Asked about the approved doses, FDA spokesperson Sandy Walsh said that FDA reviewers felt the data strongly support the 150-mg dose, noting that it was superior to warfarin on the primary end point and similar in terms of bleeding rates. In reviewing the data, FDA officials noted, like Kaul, there were numerically more ischemic strokes in the dabigatran 110-mg arm when compared with warfarin, and this dose was only statistically noninferior to warfarin in terms of efficacy.
"Moreover, if we accept the validity of the post hoc analysis showing that the 150-mg dose is statistically superior to the 110-mg dose in preventing stroke, it could be argued that it wouldn’t even be ethical to use the lower dose," said Walsh, in explanation of the FDA decision. "The data in favor of a 110-mg dose were suggestive, but not entirely convincing."

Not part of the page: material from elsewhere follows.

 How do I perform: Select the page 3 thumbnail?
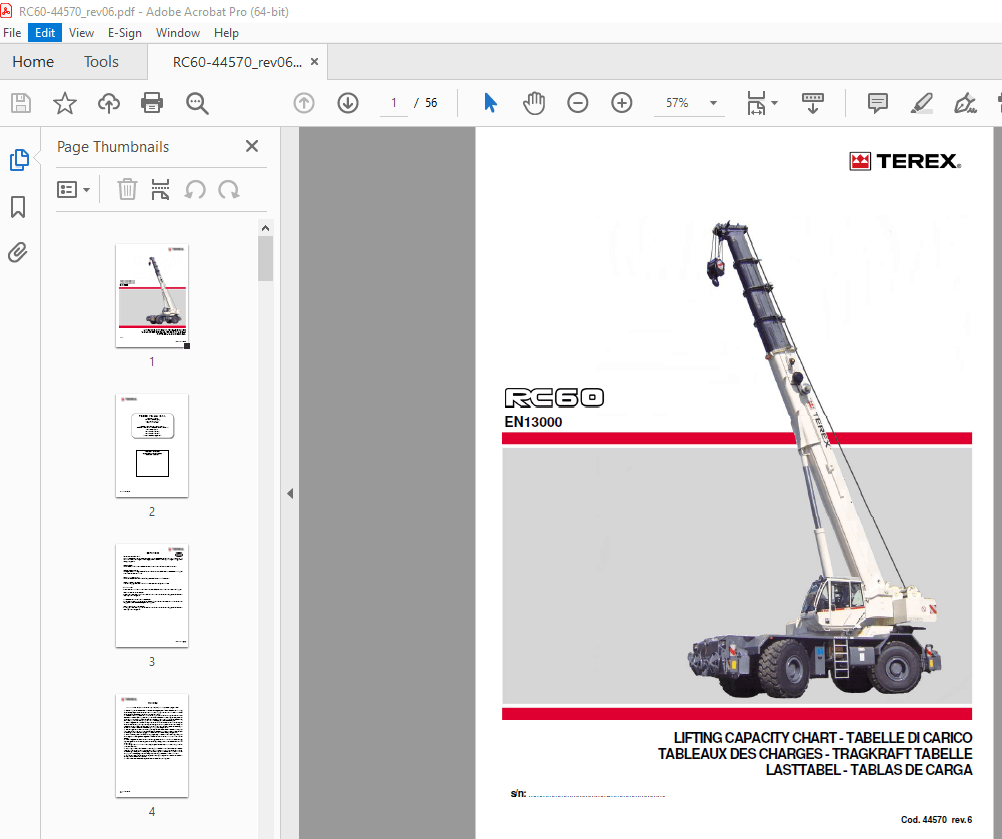point(151,596)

With the absence of the 110-mg dose, FDA officials felt that treatment options were limited for patients with severe renal insufficiency. Pharmacokinetic data from RE-LY and other studies led them to conclude that a dosing regimen of 75 mg twice daily is appropriate for patients with a creatinine clearance 15 to 30 mL/min, a dose already made by Boehringer Ingelheim and currently marketed in the European Union.
As with other approved anticlotting drugs, bleeds, both life-threatening and fatal, were among the most common adverse reactions reported by patients treated with dabigatran in studies, an FDA press release notes. Other side effects, including gastrointestinal symptoms, dyspepsia, stomach pain, nausea, heartburn, and bloating also were reported.

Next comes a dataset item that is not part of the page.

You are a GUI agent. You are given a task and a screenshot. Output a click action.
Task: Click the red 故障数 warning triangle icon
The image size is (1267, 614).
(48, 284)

Dabigatran was approved with a medication guide that details the risk of serious bleeding for patients.
On the whole, however, the cardiology community has expressed few major reservations about the RE-LY trial. And for a generation, it has longed for an oral antithrombin that's at least as safe and effective as warfarin but is more consistent in its effects and doesn't require cumbersome anticoagulation monitoring.